## EXERCISE BRIEF
Your answer should be the lines from the start of the records through the line with "Click the Copyright", copied word for word.

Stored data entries
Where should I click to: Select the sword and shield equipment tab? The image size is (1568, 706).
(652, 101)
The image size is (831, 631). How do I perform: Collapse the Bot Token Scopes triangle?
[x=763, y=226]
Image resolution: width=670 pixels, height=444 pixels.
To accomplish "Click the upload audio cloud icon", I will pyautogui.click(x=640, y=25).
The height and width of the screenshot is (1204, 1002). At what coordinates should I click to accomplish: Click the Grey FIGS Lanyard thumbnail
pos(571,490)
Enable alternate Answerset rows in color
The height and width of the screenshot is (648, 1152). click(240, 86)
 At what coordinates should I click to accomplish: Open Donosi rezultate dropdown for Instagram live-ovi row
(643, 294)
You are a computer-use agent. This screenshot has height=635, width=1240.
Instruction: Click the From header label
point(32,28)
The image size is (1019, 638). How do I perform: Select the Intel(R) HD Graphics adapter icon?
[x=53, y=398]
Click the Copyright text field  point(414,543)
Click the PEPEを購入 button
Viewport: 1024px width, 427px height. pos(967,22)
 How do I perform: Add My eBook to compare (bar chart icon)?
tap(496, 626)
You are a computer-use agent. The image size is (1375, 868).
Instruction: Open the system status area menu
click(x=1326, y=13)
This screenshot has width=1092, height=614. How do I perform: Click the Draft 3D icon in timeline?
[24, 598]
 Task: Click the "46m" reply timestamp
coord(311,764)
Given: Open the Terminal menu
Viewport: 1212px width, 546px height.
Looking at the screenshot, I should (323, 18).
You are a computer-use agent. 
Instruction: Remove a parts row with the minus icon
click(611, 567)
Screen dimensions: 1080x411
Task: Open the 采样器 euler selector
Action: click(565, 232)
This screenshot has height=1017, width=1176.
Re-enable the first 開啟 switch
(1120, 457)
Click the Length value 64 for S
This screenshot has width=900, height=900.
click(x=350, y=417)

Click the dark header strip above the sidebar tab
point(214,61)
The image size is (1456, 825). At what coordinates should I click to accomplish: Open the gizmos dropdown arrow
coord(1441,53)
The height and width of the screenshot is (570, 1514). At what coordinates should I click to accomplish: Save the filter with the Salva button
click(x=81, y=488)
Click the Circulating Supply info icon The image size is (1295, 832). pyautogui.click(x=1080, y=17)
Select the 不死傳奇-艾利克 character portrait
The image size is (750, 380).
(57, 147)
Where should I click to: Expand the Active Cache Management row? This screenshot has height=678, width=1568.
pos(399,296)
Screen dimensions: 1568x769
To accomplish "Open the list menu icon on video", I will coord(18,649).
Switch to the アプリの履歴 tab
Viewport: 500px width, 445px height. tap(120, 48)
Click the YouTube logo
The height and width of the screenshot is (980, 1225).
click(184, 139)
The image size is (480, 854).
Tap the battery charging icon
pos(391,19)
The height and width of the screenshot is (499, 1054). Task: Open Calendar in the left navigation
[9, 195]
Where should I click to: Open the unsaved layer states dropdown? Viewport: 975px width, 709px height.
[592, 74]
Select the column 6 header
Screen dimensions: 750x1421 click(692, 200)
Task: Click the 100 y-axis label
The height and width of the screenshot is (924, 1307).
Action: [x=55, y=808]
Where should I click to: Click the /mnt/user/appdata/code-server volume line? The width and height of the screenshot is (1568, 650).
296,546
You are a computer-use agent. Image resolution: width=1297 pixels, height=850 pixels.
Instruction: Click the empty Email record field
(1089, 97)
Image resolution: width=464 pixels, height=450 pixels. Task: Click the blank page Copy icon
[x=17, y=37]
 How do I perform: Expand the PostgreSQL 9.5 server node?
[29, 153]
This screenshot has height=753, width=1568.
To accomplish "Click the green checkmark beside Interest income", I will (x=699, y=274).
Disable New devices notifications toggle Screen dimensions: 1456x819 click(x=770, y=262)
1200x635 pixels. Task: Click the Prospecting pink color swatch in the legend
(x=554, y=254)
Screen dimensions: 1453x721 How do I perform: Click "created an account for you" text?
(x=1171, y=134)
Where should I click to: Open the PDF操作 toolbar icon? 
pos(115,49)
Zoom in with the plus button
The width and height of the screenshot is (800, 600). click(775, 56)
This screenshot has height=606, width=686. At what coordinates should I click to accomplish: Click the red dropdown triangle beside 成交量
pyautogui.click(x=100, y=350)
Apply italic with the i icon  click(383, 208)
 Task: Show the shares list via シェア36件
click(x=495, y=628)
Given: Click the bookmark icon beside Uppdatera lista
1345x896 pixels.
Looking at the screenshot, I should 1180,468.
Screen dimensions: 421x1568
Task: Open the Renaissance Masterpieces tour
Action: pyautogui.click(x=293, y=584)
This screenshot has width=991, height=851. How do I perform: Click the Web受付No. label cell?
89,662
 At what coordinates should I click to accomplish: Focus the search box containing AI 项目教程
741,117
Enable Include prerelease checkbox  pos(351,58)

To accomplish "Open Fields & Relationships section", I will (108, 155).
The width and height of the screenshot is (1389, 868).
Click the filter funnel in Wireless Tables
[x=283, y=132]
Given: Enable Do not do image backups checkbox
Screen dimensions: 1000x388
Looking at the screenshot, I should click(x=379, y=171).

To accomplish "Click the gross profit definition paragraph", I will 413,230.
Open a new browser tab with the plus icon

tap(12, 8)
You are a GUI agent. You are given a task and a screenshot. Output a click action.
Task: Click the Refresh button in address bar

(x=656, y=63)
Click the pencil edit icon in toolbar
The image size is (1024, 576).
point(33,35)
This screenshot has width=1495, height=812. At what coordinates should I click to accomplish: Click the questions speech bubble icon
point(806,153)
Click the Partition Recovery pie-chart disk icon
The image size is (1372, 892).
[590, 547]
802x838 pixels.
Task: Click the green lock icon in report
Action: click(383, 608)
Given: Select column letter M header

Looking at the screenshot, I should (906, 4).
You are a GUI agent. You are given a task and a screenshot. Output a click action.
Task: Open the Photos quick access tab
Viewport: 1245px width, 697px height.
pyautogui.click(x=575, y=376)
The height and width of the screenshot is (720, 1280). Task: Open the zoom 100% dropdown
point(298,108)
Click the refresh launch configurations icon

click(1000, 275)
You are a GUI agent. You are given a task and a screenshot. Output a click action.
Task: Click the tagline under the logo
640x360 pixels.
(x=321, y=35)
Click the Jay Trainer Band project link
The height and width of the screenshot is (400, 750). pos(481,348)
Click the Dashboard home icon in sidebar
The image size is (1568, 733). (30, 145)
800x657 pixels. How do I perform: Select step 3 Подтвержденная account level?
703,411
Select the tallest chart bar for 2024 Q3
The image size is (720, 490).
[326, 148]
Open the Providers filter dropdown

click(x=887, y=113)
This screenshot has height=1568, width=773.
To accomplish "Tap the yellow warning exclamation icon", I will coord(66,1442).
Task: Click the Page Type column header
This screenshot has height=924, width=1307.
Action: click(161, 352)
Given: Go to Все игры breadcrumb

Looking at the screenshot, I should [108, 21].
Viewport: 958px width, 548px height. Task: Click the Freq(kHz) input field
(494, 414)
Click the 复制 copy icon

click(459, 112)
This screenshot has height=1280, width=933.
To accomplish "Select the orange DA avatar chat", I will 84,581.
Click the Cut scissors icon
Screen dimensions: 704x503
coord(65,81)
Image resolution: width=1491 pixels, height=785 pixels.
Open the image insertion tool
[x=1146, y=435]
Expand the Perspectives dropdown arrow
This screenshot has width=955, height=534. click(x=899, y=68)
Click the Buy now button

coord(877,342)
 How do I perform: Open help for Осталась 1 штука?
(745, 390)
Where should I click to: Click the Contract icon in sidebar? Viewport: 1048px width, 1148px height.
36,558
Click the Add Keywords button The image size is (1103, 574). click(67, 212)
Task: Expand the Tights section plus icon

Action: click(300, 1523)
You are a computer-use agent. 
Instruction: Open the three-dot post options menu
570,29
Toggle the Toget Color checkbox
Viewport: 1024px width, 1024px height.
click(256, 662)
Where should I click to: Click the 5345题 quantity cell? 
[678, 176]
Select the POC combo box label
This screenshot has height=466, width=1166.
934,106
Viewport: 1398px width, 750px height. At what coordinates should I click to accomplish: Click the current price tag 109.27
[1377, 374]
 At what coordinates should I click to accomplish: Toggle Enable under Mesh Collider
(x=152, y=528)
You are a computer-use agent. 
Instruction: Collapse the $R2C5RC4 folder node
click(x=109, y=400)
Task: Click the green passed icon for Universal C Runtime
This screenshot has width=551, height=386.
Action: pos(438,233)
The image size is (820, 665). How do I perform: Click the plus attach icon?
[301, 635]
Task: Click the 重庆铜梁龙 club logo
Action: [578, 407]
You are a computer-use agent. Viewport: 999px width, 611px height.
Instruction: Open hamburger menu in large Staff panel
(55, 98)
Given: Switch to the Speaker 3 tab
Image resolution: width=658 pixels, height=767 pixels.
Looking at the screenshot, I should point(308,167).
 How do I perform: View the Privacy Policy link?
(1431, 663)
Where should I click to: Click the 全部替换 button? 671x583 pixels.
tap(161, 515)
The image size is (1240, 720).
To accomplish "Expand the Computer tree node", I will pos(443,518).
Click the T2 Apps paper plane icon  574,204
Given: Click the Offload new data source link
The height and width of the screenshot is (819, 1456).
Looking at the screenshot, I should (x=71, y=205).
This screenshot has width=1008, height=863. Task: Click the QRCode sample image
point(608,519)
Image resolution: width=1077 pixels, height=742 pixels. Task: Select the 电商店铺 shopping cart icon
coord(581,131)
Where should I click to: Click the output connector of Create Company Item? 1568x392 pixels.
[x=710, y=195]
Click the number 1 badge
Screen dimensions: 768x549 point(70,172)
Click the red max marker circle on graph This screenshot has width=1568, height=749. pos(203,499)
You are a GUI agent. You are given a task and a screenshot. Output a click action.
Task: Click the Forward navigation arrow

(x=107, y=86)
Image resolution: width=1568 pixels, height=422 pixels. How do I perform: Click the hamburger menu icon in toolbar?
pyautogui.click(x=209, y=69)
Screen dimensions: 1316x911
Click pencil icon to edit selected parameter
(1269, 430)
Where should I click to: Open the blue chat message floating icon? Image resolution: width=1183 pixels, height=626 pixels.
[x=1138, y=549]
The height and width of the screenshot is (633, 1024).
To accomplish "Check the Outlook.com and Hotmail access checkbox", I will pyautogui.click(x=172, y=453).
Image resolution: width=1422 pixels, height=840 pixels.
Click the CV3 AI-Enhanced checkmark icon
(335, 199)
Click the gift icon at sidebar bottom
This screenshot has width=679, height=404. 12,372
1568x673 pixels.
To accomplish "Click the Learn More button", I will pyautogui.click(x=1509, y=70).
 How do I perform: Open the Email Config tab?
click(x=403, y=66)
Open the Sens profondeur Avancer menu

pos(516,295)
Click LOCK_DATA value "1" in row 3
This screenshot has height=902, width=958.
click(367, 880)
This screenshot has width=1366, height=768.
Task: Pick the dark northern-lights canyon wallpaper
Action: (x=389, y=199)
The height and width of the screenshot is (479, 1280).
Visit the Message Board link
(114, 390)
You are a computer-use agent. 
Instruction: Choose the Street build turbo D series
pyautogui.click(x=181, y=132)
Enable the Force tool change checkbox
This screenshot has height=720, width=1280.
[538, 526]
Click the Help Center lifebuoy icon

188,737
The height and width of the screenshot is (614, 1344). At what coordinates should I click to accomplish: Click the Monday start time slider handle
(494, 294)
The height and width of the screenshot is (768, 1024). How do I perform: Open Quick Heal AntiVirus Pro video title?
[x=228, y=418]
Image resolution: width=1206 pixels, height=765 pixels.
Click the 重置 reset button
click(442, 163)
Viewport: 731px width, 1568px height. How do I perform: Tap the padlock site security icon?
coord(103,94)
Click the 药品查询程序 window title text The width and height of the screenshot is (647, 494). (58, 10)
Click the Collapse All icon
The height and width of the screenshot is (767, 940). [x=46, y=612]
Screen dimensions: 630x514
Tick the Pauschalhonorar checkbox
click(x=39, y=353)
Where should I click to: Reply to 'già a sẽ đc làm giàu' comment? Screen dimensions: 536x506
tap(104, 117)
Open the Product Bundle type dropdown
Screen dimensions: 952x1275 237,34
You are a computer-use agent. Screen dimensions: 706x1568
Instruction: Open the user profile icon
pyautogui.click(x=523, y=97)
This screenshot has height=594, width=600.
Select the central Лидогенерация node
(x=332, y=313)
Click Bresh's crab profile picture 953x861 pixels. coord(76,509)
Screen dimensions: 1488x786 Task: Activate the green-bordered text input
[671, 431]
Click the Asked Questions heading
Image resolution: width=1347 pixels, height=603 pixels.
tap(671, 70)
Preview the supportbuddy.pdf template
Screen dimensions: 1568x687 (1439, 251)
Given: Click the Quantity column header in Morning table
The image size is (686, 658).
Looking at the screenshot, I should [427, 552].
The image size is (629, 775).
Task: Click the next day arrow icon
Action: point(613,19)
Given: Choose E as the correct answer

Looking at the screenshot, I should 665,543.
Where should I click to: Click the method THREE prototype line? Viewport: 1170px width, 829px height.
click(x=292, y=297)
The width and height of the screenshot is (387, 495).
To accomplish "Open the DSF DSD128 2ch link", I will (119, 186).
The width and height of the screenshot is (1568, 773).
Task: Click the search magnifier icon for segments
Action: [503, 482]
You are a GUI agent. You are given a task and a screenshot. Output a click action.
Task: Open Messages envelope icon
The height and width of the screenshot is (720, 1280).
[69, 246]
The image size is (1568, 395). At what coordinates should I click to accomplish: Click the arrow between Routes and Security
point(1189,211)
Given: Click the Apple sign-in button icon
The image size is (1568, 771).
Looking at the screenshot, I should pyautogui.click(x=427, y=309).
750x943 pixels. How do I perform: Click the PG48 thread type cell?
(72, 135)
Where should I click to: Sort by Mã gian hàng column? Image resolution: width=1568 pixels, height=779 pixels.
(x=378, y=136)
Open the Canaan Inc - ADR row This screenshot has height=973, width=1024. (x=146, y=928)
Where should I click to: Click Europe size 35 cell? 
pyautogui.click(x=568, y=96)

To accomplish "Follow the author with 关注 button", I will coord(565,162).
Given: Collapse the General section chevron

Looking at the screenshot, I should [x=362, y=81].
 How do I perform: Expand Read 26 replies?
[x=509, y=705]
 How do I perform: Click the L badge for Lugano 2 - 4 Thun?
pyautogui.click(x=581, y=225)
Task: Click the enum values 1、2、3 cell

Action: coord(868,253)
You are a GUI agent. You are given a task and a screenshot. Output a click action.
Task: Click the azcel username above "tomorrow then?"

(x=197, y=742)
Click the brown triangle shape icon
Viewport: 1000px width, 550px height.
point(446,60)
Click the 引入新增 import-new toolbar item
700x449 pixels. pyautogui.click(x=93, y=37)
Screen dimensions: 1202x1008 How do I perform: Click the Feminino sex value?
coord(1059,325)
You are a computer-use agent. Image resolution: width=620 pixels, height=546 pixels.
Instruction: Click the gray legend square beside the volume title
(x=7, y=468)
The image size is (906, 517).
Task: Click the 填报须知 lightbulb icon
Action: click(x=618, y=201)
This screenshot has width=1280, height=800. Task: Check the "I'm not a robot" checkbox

## WRITTEN RESPONSE
Where should I click to: Select the sword and shield equipment tab? The image size is (1568, 706).
(652, 101)
The image size is (831, 631). How do I perform: Collapse the Bot Token Scopes triangle?
[x=763, y=226]
Image resolution: width=670 pixels, height=444 pixels.
To accomplish "Click the upload audio cloud icon", I will pyautogui.click(x=640, y=25).
The height and width of the screenshot is (1204, 1002). At what coordinates should I click to accomplish: Click the Grey FIGS Lanyard thumbnail
pos(571,490)
Enable alternate Answerset rows in color
The height and width of the screenshot is (648, 1152). click(240, 86)
 At what coordinates should I click to accomplish: Open Donosi rezultate dropdown for Instagram live-ovi row
(643, 294)
You are a computer-use agent. This screenshot has height=635, width=1240.
Instruction: Click the From header label
point(32,28)
The image size is (1019, 638). How do I perform: Select the Intel(R) HD Graphics adapter icon?
[x=53, y=398]
Click the Copyright text field  point(414,543)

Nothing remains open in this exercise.